Extracted material START

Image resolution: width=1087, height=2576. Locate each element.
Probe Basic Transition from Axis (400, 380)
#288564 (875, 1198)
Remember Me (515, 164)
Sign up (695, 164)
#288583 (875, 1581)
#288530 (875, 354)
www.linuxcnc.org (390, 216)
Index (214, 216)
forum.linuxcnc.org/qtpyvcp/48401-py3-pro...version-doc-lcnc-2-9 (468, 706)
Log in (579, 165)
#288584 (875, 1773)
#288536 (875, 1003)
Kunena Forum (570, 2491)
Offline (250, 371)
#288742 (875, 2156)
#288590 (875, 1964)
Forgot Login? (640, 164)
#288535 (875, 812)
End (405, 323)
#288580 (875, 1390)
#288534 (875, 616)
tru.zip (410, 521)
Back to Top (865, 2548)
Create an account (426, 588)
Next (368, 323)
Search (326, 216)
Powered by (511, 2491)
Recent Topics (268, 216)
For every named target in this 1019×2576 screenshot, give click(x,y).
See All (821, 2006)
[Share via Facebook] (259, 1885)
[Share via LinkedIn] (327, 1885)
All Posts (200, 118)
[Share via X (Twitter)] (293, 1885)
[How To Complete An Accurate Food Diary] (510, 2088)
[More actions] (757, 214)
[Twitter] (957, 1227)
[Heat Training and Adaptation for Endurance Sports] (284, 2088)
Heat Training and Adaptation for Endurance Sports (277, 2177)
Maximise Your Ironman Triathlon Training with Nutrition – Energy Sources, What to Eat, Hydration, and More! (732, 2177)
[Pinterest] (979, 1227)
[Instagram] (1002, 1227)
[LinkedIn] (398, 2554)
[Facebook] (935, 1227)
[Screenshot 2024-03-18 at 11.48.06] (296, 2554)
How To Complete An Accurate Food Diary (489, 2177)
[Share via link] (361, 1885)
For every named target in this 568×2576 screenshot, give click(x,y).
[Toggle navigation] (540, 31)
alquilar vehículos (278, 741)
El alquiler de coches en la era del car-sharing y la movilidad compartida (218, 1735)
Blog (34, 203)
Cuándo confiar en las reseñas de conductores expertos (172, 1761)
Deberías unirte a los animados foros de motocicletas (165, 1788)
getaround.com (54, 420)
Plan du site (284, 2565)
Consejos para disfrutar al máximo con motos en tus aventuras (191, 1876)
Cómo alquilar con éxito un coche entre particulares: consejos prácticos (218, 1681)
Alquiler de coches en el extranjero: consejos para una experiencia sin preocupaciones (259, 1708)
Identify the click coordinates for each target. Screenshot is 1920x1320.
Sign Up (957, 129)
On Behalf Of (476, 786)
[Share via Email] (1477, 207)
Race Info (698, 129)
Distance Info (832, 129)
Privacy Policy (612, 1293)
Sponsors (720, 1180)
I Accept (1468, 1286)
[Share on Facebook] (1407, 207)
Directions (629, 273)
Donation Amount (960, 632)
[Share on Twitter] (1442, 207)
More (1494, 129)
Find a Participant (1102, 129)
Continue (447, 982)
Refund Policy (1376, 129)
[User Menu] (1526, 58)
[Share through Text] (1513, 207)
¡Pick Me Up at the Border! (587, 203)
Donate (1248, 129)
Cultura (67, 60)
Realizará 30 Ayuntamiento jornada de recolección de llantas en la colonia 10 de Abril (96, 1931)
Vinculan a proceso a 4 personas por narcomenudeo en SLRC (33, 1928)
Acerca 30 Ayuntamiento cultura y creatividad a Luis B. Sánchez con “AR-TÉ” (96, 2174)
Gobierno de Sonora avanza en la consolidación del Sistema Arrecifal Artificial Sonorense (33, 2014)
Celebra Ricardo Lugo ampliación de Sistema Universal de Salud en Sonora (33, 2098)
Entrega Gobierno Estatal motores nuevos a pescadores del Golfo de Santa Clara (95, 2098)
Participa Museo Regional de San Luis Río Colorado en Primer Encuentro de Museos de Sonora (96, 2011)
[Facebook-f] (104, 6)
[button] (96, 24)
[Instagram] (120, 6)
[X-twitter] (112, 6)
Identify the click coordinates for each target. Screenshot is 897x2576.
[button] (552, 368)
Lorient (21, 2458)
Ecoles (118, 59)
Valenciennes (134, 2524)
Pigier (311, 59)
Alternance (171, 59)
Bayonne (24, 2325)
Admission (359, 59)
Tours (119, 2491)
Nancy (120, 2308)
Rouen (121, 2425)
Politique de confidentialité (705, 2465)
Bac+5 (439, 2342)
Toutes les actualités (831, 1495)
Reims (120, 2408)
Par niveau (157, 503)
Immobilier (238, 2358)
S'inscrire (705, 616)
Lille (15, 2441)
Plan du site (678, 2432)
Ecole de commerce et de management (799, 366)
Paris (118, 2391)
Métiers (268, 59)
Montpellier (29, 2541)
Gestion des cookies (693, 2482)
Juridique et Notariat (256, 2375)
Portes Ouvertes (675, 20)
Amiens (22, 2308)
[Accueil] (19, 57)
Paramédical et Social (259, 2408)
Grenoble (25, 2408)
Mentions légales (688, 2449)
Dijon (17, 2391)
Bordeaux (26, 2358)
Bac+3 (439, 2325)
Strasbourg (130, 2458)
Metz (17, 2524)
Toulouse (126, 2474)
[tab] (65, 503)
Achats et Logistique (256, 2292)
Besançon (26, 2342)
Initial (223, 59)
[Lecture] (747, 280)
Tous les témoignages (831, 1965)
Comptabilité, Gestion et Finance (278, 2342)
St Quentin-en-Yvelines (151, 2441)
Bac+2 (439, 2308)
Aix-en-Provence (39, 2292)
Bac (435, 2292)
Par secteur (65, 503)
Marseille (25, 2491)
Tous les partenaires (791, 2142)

Extracted material END

> _What the task asks_
Write out every line of the material exactly as it appears.

> _Final answer_
Image resolution: width=1087, height=2576. Locate each element.
Probe Basic Transition from Axis (400, 380)
#288564 (875, 1198)
Remember Me (515, 164)
Sign up (695, 164)
#288583 (875, 1581)
#288530 (875, 354)
www.linuxcnc.org (390, 216)
Index (214, 216)
forum.linuxcnc.org/qtpyvcp/48401-py3-pro...version-doc-lcnc-2-9 (468, 706)
Log in (579, 165)
#288584 (875, 1773)
#288536 (875, 1003)
Kunena Forum (570, 2491)
Offline (250, 371)
#288742 (875, 2156)
#288590 (875, 1964)
Forgot Login? (640, 164)
#288535 (875, 812)
End (405, 323)
#288580 (875, 1390)
#288534 (875, 616)
tru.zip (410, 521)
Back to Top (865, 2548)
Create an account (426, 588)
Next (368, 323)
Search (326, 216)
Powered by (511, 2491)
Recent Topics (268, 216)
For every named target in this 1019×2576 screenshot, give click(x,y).
See All (821, 2006)
[Share via Facebook] (259, 1885)
[Share via LinkedIn] (327, 1885)
All Posts (200, 118)
[Share via X (Twitter)] (293, 1885)
[How To Complete An Accurate Food Diary] (510, 2088)
[More actions] (757, 214)
[Twitter] (957, 1227)
[Heat Training and Adaptation for Endurance Sports] (284, 2088)
Heat Training and Adaptation for Endurance Sports (277, 2177)
Maximise Your Ironman Triathlon Training with Nutrition – Energy Sources, What to Eat, Hydration, and More! (732, 2177)
[Pinterest] (979, 1227)
[Instagram] (1002, 1227)
[LinkedIn] (398, 2554)
[Facebook] (935, 1227)
[Screenshot 2024-03-18 at 11.48.06] (296, 2554)
How To Complete An Accurate Food Diary (489, 2177)
[Share via link] (361, 1885)
For every named target in this 568×2576 screenshot, give click(x,y).
[Toggle navigation] (540, 31)
alquilar vehículos (278, 741)
El alquiler de coches en la era del car-sharing y la movilidad compartida (218, 1735)
Blog (34, 203)
Cuándo confiar en las reseñas de conductores expertos (172, 1761)
Deberías unirte a los animados foros de motocicletas (165, 1788)
getaround.com (54, 420)
Plan du site (284, 2565)
Consejos para disfrutar al máximo con motos en tus aventuras (191, 1876)
Cómo alquilar con éxito un coche entre particulares: consejos prácticos (218, 1681)
Alquiler de coches en el extranjero: consejos para una experiencia sin preocupaciones (259, 1708)
Identify the click coordinates for each target. Screenshot is 1920x1320.
Sign Up (957, 129)
On Behalf Of (476, 786)
[Share via Email] (1477, 207)
Race Info (698, 129)
Distance Info (832, 129)
Privacy Policy (612, 1293)
Sponsors (720, 1180)
I Accept (1468, 1286)
[Share on Facebook] (1407, 207)
Directions (629, 273)
Donation Amount (960, 632)
[Share on Twitter] (1442, 207)
More (1494, 129)
Find a Participant (1102, 129)
Continue (447, 982)
Refund Policy (1376, 129)
[User Menu] (1526, 58)
[Share through Text] (1513, 207)
¡Pick Me Up at the Border! (587, 203)
Donate (1248, 129)
Cultura (67, 60)
Realizará 30 Ayuntamiento jornada de recolección de llantas en la colonia 10 de Abril (96, 1931)
Vinculan a proceso a 4 personas por narcomenudeo en SLRC (33, 1928)
Acerca 30 Ayuntamiento cultura y creatividad a Luis B. Sánchez con “AR-TÉ” (96, 2174)
Gobierno de Sonora avanza en la consolidación del Sistema Arrecifal Artificial Sonorense (33, 2014)
Celebra Ricardo Lugo ampliación de Sistema Universal de Salud en Sonora (33, 2098)
Entrega Gobierno Estatal motores nuevos a pescadores del Golfo de Santa Clara (95, 2098)
Participa Museo Regional de San Luis Río Colorado en Primer Encuentro de Museos de Sonora (96, 2011)
[Facebook-f] (104, 6)
[button] (96, 24)
[Instagram] (120, 6)
[X-twitter] (112, 6)
Identify the click coordinates for each target. Screenshot is 897x2576.
[button] (552, 368)
Lorient (21, 2458)
Ecoles (118, 59)
Valenciennes (134, 2524)
Pigier (311, 59)
Alternance (171, 59)
Bayonne (24, 2325)
Admission (359, 59)
Tours (119, 2491)
Nancy (120, 2308)
Rouen (121, 2425)
Politique de confidentialité (705, 2465)
Bac+5 (439, 2342)
Toutes les actualités (831, 1495)
Reims (120, 2408)
Par niveau (157, 503)
Immobilier (238, 2358)
S'inscrire (705, 616)
Lille (15, 2441)
Plan du site (678, 2432)
Ecole de commerce et de management (799, 366)
Paris (118, 2391)
Métiers (268, 59)
Montpellier (29, 2541)
Gestion des cookies (693, 2482)
Juridique et Notariat (256, 2375)
Portes Ouvertes (675, 20)
Amiens (22, 2308)
[Accueil] (19, 57)
Paramédical et Social (259, 2408)
Grenoble (25, 2408)
Mentions légales (688, 2449)
Dijon (17, 2391)
Bordeaux (26, 2358)
Bac+3 (439, 2325)
Strasbourg (130, 2458)
Metz (17, 2524)
Toulouse (126, 2474)
[tab] (65, 503)
Achats et Logistique (256, 2292)
Besançon (26, 2342)
Initial (223, 59)
[Lecture] (747, 280)
Tous les témoignages (831, 1965)
Comptabilité, Gestion et Finance (278, 2342)
St Quentin-en-Yvelines (151, 2441)
Bac+2 (439, 2308)
Aix-en-Provence (39, 2292)
Bac (435, 2292)
Par secteur (65, 503)
Marseille (25, 2491)
Tous les partenaires (791, 2142)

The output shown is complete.